$G_{3}$ -- interacting scalar tensor dark energy

TL;DR

This paper explores an interacting scalar-tensor dark energy model within Horndeski theory, analyzing its stability, background evolution, and perturbations, and tests it against cosmological data using genetic algorithms.

Contribution

It introduces a specific interaction in the $G_3$ term of Horndeski theory, derives stability conditions, and employs genetic algorithms to fit the model to observational data.

Findings

Modified gravitational couplings to matter densities.

Consistent background and perturbation evolution with observational data.

Model viability tested against $H(z)$ and $f\sigma_8$ data.

Abstract

We study the effect of adding an interaction in the $G_3$ term of Horndeski theory, where the propagation of gravitational waves are not modified. We derive the background and perturbation equations of motion from the action. We also derive the no-ghost and Laplacian instability conditions for tensor modes and scalar mode propagation.
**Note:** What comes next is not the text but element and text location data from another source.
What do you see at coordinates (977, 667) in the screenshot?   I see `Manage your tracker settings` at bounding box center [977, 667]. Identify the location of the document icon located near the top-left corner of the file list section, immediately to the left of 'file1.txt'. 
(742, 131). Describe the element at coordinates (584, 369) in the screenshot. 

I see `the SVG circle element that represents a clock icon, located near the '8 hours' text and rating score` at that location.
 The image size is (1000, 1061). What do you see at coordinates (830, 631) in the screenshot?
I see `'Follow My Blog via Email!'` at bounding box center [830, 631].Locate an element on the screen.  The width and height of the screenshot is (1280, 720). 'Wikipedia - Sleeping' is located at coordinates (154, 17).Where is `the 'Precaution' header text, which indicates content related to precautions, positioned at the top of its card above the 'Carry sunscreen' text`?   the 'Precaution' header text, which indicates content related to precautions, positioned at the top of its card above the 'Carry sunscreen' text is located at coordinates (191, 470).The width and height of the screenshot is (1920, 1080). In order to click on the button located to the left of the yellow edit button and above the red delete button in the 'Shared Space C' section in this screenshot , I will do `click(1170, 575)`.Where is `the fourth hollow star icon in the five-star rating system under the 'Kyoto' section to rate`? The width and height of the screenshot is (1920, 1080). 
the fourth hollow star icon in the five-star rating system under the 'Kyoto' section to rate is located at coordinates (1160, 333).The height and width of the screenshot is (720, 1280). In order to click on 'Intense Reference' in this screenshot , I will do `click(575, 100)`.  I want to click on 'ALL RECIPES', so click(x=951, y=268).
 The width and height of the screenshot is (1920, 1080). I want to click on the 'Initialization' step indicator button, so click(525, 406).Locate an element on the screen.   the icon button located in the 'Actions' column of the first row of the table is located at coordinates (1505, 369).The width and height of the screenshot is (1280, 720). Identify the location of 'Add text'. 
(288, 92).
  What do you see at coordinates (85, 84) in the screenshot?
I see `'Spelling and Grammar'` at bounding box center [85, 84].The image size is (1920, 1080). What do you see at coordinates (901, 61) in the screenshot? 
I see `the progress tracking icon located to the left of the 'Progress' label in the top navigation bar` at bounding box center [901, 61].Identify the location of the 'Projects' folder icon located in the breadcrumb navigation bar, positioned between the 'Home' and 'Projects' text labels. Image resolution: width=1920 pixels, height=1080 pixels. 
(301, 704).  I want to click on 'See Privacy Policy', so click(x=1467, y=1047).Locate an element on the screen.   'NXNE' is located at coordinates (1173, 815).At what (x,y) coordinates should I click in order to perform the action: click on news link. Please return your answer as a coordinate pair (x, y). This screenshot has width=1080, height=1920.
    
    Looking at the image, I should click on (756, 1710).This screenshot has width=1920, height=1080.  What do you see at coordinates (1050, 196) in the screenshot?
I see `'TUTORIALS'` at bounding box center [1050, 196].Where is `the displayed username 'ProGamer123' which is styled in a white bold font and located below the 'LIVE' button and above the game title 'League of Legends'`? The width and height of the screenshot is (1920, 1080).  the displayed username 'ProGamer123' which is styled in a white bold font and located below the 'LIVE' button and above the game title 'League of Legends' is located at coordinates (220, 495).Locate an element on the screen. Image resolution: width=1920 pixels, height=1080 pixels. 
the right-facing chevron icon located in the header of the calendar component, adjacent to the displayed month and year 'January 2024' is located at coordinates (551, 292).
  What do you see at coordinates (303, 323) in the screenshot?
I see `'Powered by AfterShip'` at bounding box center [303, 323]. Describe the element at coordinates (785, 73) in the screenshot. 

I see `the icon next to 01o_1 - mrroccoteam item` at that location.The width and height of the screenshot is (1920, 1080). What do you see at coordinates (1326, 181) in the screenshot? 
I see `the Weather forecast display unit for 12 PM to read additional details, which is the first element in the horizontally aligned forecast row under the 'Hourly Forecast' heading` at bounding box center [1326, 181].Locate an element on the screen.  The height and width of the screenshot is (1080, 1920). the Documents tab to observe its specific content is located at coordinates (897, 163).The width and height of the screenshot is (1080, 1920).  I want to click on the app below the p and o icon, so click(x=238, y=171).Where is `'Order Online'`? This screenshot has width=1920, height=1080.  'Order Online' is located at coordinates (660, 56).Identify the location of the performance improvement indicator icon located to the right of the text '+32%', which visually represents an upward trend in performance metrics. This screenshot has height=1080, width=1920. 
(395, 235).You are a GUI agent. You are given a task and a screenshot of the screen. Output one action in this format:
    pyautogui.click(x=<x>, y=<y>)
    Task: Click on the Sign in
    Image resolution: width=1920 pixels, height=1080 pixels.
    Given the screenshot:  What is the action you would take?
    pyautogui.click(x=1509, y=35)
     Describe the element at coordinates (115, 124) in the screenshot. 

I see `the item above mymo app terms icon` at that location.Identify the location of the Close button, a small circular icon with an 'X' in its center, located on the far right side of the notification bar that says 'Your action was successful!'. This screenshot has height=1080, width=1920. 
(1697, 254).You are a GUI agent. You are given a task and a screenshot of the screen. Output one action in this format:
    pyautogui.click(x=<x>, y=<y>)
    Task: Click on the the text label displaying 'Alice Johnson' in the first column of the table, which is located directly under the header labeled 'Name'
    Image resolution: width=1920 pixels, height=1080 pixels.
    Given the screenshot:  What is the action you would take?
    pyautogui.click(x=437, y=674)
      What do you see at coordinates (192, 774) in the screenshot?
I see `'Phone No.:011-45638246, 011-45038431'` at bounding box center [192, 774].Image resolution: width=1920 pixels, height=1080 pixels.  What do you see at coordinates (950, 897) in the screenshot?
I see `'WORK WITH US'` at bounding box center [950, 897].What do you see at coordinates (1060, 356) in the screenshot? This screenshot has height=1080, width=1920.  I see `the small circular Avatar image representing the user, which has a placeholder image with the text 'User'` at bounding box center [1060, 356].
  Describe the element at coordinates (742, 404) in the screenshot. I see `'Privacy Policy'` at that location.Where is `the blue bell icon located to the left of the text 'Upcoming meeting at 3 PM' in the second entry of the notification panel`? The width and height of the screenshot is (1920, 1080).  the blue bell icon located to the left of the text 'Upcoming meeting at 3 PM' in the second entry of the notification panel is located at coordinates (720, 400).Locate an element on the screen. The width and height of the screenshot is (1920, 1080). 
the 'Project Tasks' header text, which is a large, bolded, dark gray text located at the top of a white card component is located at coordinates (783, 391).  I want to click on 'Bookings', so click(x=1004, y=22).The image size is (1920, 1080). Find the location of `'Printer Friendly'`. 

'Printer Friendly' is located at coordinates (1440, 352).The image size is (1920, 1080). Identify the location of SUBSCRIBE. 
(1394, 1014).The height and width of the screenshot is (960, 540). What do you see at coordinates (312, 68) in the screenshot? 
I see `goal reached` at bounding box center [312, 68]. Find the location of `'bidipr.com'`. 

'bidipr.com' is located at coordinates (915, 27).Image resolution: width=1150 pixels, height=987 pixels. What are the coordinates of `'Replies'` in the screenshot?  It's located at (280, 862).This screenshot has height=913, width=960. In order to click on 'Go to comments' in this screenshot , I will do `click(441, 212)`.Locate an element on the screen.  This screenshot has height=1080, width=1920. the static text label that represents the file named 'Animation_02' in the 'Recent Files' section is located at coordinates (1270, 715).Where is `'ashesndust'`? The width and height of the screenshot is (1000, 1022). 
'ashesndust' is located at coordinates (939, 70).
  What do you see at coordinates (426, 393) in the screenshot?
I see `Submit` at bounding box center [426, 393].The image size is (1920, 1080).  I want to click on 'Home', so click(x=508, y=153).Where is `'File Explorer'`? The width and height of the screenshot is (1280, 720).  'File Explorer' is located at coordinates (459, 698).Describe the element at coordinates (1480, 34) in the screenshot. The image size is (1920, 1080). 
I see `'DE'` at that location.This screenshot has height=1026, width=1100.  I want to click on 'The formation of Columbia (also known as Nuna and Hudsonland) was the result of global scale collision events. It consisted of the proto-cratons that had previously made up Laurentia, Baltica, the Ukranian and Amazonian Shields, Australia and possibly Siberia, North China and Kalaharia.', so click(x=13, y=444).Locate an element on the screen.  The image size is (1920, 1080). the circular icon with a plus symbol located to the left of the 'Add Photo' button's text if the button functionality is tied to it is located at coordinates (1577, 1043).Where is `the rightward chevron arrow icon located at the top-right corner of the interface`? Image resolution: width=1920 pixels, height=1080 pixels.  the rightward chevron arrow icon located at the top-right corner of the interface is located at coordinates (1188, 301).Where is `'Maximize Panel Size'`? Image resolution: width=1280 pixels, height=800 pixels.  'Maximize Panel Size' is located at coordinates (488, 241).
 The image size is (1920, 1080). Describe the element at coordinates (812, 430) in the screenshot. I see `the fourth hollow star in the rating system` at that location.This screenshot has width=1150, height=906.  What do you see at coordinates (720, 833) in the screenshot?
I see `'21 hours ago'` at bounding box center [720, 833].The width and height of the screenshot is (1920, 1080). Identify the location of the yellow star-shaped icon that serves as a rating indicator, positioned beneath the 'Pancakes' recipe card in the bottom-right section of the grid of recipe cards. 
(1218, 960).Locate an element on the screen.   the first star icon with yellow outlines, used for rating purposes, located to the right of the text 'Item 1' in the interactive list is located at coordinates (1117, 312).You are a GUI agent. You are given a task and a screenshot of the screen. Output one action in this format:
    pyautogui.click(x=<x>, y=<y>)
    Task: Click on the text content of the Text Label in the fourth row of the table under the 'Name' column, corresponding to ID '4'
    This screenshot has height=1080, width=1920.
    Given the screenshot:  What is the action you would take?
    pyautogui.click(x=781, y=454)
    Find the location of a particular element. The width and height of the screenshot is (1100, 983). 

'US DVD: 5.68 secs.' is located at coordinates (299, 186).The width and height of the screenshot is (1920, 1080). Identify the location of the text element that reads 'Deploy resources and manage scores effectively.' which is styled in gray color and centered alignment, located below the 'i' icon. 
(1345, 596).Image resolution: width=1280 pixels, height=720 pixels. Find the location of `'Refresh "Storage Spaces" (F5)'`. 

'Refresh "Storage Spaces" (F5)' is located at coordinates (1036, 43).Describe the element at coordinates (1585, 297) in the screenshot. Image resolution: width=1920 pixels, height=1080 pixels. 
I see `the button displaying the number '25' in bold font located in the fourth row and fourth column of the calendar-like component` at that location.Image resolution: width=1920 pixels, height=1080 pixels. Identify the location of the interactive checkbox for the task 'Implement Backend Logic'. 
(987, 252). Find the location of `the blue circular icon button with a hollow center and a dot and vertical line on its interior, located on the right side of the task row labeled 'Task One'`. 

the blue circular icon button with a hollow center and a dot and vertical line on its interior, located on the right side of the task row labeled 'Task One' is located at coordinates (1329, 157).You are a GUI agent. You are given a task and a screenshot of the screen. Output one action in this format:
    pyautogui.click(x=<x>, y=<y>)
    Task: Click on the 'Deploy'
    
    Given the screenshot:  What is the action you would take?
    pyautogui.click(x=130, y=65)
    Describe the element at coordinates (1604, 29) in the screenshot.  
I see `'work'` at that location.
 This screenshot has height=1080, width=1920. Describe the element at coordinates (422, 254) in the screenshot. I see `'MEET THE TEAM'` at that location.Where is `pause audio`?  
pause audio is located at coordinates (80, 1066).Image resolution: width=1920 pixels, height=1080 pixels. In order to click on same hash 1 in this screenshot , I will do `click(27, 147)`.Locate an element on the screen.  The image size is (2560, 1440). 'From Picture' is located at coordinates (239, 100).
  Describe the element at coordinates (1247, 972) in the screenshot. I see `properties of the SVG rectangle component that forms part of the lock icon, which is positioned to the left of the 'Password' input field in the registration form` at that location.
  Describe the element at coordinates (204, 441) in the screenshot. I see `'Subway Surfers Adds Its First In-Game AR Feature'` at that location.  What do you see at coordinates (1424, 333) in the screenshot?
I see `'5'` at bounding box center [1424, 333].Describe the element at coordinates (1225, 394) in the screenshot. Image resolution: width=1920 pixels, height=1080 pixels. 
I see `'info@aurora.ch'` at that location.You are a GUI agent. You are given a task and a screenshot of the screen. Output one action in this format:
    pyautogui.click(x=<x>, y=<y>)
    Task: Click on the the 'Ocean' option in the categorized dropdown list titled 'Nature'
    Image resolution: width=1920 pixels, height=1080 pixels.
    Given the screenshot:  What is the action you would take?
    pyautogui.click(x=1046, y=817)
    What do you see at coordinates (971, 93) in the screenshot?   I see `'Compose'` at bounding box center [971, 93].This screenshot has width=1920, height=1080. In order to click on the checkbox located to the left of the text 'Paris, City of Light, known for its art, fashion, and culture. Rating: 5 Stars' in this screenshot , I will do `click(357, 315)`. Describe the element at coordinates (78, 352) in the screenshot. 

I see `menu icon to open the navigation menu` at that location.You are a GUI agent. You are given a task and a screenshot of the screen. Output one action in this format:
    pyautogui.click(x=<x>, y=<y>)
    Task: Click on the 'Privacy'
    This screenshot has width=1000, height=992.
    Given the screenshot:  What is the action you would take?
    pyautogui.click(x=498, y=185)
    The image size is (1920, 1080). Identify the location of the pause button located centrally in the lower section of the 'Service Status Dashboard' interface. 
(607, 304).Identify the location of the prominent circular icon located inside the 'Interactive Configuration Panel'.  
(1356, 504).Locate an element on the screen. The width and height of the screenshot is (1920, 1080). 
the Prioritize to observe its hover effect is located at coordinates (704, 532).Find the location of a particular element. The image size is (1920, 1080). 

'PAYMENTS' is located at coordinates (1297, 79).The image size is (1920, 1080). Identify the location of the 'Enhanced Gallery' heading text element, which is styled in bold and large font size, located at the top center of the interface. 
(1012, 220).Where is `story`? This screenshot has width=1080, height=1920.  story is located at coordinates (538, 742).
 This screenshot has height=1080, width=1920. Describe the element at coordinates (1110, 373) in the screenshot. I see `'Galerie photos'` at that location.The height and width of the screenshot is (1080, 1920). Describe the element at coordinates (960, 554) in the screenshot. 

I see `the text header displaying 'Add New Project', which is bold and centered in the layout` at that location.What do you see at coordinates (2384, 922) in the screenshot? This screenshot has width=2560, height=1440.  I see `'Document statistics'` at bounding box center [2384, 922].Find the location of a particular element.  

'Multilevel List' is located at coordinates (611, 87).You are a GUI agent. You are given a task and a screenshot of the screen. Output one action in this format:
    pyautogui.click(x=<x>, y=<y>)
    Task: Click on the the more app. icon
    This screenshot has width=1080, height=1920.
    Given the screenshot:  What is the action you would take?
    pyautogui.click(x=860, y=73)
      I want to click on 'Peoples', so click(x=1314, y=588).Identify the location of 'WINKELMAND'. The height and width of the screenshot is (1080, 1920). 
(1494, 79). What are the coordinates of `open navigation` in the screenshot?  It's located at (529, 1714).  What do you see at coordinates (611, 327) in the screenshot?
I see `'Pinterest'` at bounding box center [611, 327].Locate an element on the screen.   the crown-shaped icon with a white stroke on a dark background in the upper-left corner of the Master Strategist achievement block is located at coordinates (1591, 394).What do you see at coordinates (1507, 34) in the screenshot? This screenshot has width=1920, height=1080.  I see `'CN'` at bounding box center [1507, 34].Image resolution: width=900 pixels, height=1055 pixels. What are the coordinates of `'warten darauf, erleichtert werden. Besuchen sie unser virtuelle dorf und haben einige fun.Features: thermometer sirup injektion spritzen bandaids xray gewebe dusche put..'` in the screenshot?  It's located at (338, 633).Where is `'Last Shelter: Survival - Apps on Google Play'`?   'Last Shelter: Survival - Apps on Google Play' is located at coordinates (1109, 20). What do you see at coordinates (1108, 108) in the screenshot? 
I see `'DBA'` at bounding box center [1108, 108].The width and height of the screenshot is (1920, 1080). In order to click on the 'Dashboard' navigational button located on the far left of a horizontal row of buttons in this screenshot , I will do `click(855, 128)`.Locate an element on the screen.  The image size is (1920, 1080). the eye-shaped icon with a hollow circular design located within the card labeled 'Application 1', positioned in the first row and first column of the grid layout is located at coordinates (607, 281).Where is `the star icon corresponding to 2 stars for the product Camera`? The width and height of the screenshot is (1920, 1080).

Then we study the evolution of the matter perturbation in the quasi-static approximation. We find that the gravitational couplings to the baryonic and cold dark matter over density are modified in this theory. We introduce a concrete model of the free function in the theory and study the background and linear perturbation dynamics. We then use the genetic algorithm to test the model. We compare the $H(z)$ function of the model and the $H(z)$ curve predicted by the genetic algorithm, using the $H(z)$ data. For the perturbation sector we compute the $f\sigma_{8}$ observable for the model and compare it with the predicted function from the genetic algorithm from the $f\sigma_{8}$ data.